Paul Morris ’10 grew up recording epic space battles on stop-action film. He’d pose and re-pose Star Wars figures, capturing them with a Sony Super 8 camera that kept conking out.

Now a video producer for NASA, Morris’s outer-space odysseys are a bit more high-tech. A documentary he created – from conception to final cut – for this spring’s 30th anniversary of the Hubble Space Telescope, went into orbit on social media. With a theatre degree he didn’t know existed when he got to college – and the teamwork and storytelling skills that came with it – Morris turned his innate fascination with all things galactic into a soaring career.
“It’s been an absolute dream,” he said. “I’ve always been obsessed with space and with NASA.”
UMW, too, was ingrained in Morris, whose grandparents Marceline Weatherly Morris ’50 and Elmer “Juney” Morris Jr. ’50, married seven decades this month, began their courtship at Mary Washington. Paul Morris took a cue from the couple, meeting fellow theatre major Cassie Lewis ’11 on campus and marrying her beneath a magnolia tree in his Nana’s backyard.
As his love for Cassie grew throughout college, so did his passion for theatre, and he earned parts in productions like Shakespeare’s R&J and Our Town. Behind the scenes, especially with UMW’s Studio 115 black box theatre group, he’d spill out his wildest ideas and cajole cast and crew to bring them to life.
“I always thought of him as a storyteller,” said Department of Theatre Chair Gregg Stull. “Even as a student he understood that many people have great ideas but what matters is doing the work to bring those ideas to fruition.”
Effort wasn’t an issue for Morris. When Cassie graduated a year after him, they moved to New York, landing jobs at the social publisher Little Things and producing Refresh, a Facebook Live show featuring guests like Melissa Joan Hart and Fiona Silver.


They’d climbed into senior production at parenting platform Wild Sky Media when Morris set his sights on a job at NASA’s Goddard Space Flight Center, sharing the story of the Hubble Space Telescope. “The sheer idea of putting a telescope in space – and the fact that it works – is just wild to me,” said Morris, who was 2 when it launched.
He landed the job last spring, making videos about servicing missions and scientific discoveries, and archiving thousands of hours of footage captured by Hubble. Digitizing dusty Betamax tapes and embedding MP4s with metadata was tedious, he said, but exciting. “I’ll have in my hands a videotape filmed in space, and I’m the first person on Earth to watch it, sometimes … ever.”
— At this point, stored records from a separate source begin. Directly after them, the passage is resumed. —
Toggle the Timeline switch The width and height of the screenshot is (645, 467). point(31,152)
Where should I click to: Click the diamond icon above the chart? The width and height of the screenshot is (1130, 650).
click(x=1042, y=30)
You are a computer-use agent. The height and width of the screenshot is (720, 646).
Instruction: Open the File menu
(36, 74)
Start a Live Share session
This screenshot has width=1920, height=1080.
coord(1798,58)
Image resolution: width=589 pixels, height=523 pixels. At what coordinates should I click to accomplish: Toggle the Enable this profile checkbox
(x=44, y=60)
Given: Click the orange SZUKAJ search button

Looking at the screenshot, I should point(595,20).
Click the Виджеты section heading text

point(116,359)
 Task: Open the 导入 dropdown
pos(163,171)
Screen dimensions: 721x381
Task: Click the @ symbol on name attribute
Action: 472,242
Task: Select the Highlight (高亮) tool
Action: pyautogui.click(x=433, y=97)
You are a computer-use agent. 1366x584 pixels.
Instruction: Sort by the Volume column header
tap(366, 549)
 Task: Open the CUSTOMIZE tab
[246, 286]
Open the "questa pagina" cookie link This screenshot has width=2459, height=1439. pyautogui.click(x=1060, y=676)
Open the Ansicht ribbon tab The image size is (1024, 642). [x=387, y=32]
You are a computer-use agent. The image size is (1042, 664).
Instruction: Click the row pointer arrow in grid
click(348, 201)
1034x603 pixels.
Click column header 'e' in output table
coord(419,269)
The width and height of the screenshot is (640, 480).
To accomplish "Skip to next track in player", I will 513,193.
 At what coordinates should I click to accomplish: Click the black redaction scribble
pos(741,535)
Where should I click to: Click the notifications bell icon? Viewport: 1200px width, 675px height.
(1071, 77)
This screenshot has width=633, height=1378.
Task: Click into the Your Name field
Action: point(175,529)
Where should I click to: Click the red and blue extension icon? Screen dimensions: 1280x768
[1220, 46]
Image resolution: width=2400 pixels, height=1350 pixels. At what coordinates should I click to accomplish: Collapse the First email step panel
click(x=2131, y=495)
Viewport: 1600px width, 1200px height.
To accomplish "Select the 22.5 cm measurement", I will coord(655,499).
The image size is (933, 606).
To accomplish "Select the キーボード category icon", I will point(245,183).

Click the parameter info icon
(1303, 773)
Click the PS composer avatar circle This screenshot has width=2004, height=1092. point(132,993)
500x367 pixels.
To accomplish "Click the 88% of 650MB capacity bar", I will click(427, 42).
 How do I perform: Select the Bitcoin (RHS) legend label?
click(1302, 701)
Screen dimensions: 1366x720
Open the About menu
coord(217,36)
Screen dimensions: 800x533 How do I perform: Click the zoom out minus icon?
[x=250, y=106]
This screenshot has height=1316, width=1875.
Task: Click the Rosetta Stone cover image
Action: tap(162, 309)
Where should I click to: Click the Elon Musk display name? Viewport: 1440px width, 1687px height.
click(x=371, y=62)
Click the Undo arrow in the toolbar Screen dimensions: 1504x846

With Hubble’s 30th anniversary hovering, an idea emerged. Morris began stitching decades of B-Roll, photos and clips together with his own original interviews with astronauts and astronomers who’ve supported Hubble’s mission and kept it in flight. The result, NASA’s Incredible Discovery Machine: The Story of the Hubble Space Telescope, is a 50-plus-minute account of the trials and tribulations in the life of this amazing machine.
“There were moments when I was editing when I was near tears,” said Morris, whose time at Mary Washington reinforced the value he places on hard work.
He spent many on-the-clock – and personal – hours compiling the documentary, determined to forego text and voice-over options in favor of bona-fide footage and dialogue. With more than 400,000 views on social media so far, the film casts its producer’s awe for space exploration into the universe.
“Hubble shows us how small we are … ” said Morris, who, on some star-speckled nights, peers into the sky with his own telescope. “We’re lucky to know how small we are because it shows how much bigger we can be.”